Data archive for: Exploring the use of machine learning to improve vertical profiles of temperature and moisture
Data files
Oct 31, 2023 version files 153.12 MB
-
mlsoundings_dataset.nc
153.12 MB
-
README.md
1.94 KB
Abstract
Vertical profiles of temperature and dewpoint are useful in predicting deep convection that leads to severe weather that threatens property and lives. Currently, forecasters rely on observations from radiosonde launches and numerical weather prediction (NWP) models. Radiosonde observations are, however, temporally and spatially sparse, and NWP models contain inherent errors that influence short-term predictions of high-impact events. This work explores using machine learning (ML) to postprocess NWP model forecasts, combining them with satellite data to improve vertical profiles of temperature and dewpoint. We focus on different ML architectures, loss functions, and input features to optimize predictions. Because we are predicting vertical profiles at 256 levels in the atmosphere, this work provides a unique perspective at using ML for 1-D tasks. Compared to baseline profiles from the Rapid Refresh (RAP), ML predictions offer the largest improvement for dewpoint, particularly in the mid- and upper-atmosphere. emperature improvements are modest, but CAPE values are improved by up to 40%. Feature importance analyses indicate that the ML models are primarily improving incoming RAP biases. While additional model and satellite data offer some improvement to the predictions, architecture choice is more important than feature selection in fine-tuning the results. Our proposed deep residual UNet performs the best by leveraging spatial context from the input RAP profiles; however, the results are remarkably robust across model architecture. Further, uncertainty estimates for every level are well-calibrated and can provide useful information to forecasters.
This dataset contains a combination of four data sources that allow for the training and testing of using machine learning to predict temperature and dewpoint vertical profiles. The data consists of matched Radiosonde Observations (RAOB), Rapid Refresh (RAP) output, Real-Time Mesoscale Analysis (RTMA), and Geostationary Operational Environmental Satellite (GOES)-16 data at sites over the central U.S. Tornado Alley from January 2017 through May 2020. All data sources have been collocated to corresponding site, height (256 vertical levels), and time.
Description of the data
The data are in a single netCDF file, mlsoundings_dataset.nc. The file consists of five different groups. The groups correspond to the different data sources, with an additional group that has the indices that were used for training, validation, and testing.
Sharing/Access information
These data were derived from the following sources:
- Radiosonde Observations are from the National Oceanic and Atmospheric Administration (NOAA) Earth System Research Laboratory radiosonde archive (https://ruc.noaa.gov/raobs/)
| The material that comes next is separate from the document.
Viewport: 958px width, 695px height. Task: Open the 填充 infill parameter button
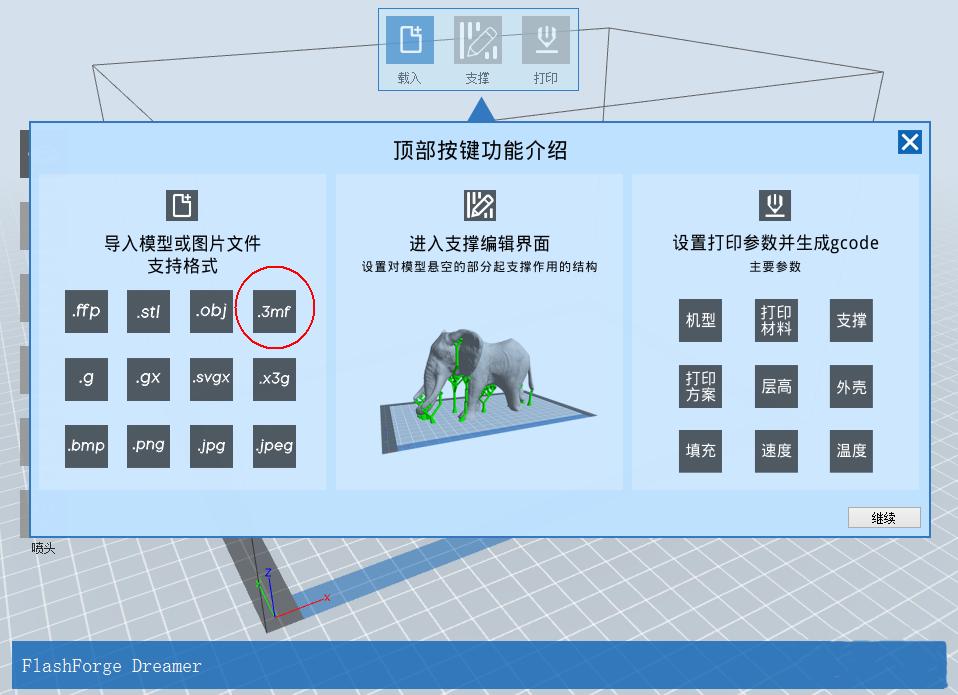click(x=699, y=451)
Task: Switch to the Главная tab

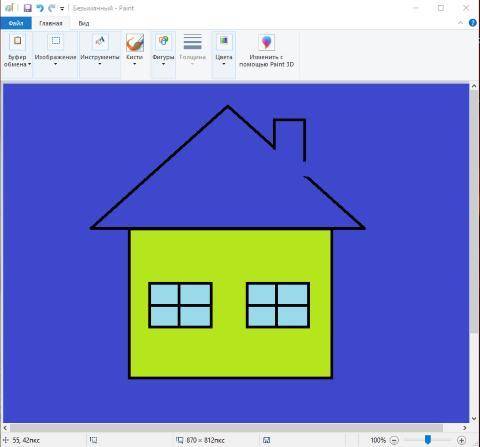Action: [x=51, y=23]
- The Rapid Refresh (RAP) are from NOAA Global Systems Laboratory Assimilation and Verification Innovation Division (https://rapidrefresh.noaa.gov/)
- The Real-Time Mesoscale Analysis (RTMA) data are from NOAA National Centers for Environmental Prediction (NCEP) Central Operations (https://www.nco.ncep.noaa.gov/pmb/products/rtma/ and https://noaa-rtma-pds.s3.amazonaws.com/index.html)
- The satellite data are from the Advanced Baseline Imager (ABI) onboard the Geostationary Operational Environmental Satellite (GOES)-16 and are available from NOAA and NASA on Amazon Web Services (https://www.ncei.noaa.gov/products/goes-terrestrial-weather-abi-glm and https://noaa-goes16.s3.amazonaws.com/index.html)
This dataset was collected for the corresponding publication in Artificial Intelligence for the Earth Systems, and the processing methodology is outlined in that publication.